DO THIS. Edit the lines below, changing each "Output a click action" to "Return a click action" and leaving everything else the same.

Lines for locating words and elements
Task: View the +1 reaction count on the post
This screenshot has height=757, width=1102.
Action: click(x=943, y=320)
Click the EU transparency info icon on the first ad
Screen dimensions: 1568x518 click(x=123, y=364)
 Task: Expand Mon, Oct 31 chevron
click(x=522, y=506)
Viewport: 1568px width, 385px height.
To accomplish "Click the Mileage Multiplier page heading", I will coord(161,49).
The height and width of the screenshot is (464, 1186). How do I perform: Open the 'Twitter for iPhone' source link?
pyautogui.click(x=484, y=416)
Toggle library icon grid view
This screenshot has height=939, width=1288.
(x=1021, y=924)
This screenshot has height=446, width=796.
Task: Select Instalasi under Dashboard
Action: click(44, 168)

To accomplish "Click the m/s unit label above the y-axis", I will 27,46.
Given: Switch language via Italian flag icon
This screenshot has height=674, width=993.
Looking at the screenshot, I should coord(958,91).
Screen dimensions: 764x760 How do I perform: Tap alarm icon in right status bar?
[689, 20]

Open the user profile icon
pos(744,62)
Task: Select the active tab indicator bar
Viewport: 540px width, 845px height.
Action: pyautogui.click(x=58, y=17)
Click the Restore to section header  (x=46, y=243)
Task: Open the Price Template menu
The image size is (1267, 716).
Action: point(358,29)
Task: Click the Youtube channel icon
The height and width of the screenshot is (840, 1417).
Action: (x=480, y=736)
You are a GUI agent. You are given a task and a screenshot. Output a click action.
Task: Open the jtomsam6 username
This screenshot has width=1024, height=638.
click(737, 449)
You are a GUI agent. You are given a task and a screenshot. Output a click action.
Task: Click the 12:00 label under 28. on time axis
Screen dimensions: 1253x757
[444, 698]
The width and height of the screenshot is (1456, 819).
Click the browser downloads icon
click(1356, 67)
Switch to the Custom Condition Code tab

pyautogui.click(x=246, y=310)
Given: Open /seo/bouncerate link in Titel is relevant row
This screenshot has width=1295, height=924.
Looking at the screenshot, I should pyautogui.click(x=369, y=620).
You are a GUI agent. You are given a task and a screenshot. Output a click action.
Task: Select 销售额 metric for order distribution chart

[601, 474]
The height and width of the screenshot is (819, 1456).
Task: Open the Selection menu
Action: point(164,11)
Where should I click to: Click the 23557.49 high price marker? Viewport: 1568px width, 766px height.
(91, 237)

EXERCISE ANSWER.
Task: View the +1 reaction count on the post
This screenshot has height=757, width=1102.
Action: click(x=943, y=320)
Click the EU transparency info icon on the first ad
Screen dimensions: 1568x518 click(x=123, y=364)
 Task: Expand Mon, Oct 31 chevron
click(x=522, y=506)
Viewport: 1568px width, 385px height.
To accomplish "Click the Mileage Multiplier page heading", I will coord(161,49).
The height and width of the screenshot is (464, 1186). How do I perform: Open the 'Twitter for iPhone' source link?
pyautogui.click(x=484, y=416)
Toggle library icon grid view
This screenshot has height=939, width=1288.
(x=1021, y=924)
This screenshot has height=446, width=796.
Task: Select Instalasi under Dashboard
Action: click(44, 168)

To accomplish "Click the m/s unit label above the y-axis", I will 27,46.
Given: Switch language via Italian flag icon
This screenshot has height=674, width=993.
Looking at the screenshot, I should coord(958,91).
Screen dimensions: 764x760 How do I perform: Tap alarm icon in right status bar?
[689, 20]

Open the user profile icon
pos(744,62)
Task: Select the active tab indicator bar
Viewport: 540px width, 845px height.
Action: pyautogui.click(x=58, y=17)
Click the Restore to section header  (x=46, y=243)
Task: Open the Price Template menu
The image size is (1267, 716).
Action: point(358,29)
Task: Click the Youtube channel icon
The height and width of the screenshot is (840, 1417).
Action: (x=480, y=736)
You are a GUI agent. You are given a task and a screenshot. Return a click action.
Task: Open the jtomsam6 username
This screenshot has width=1024, height=638.
click(737, 449)
You are a GUI agent. You are given a task and a screenshot. Return a click action.
Task: Click the 12:00 label under 28. on time axis
Screen dimensions: 1253x757
[444, 698]
The width and height of the screenshot is (1456, 819).
Click the browser downloads icon
click(1356, 67)
Switch to the Custom Condition Code tab

pyautogui.click(x=246, y=310)
Given: Open /seo/bouncerate link in Titel is relevant row
This screenshot has width=1295, height=924.
Looking at the screenshot, I should pyautogui.click(x=369, y=620).
You are a GUI agent. You are given a task and a screenshot. Return a click action.
Task: Select 销售额 metric for order distribution chart

[601, 474]
The height and width of the screenshot is (819, 1456).
Task: Open the Selection menu
Action: point(164,11)
Where should I click to: Click the 23557.49 high price marker? Viewport: 1568px width, 766px height.
(91, 237)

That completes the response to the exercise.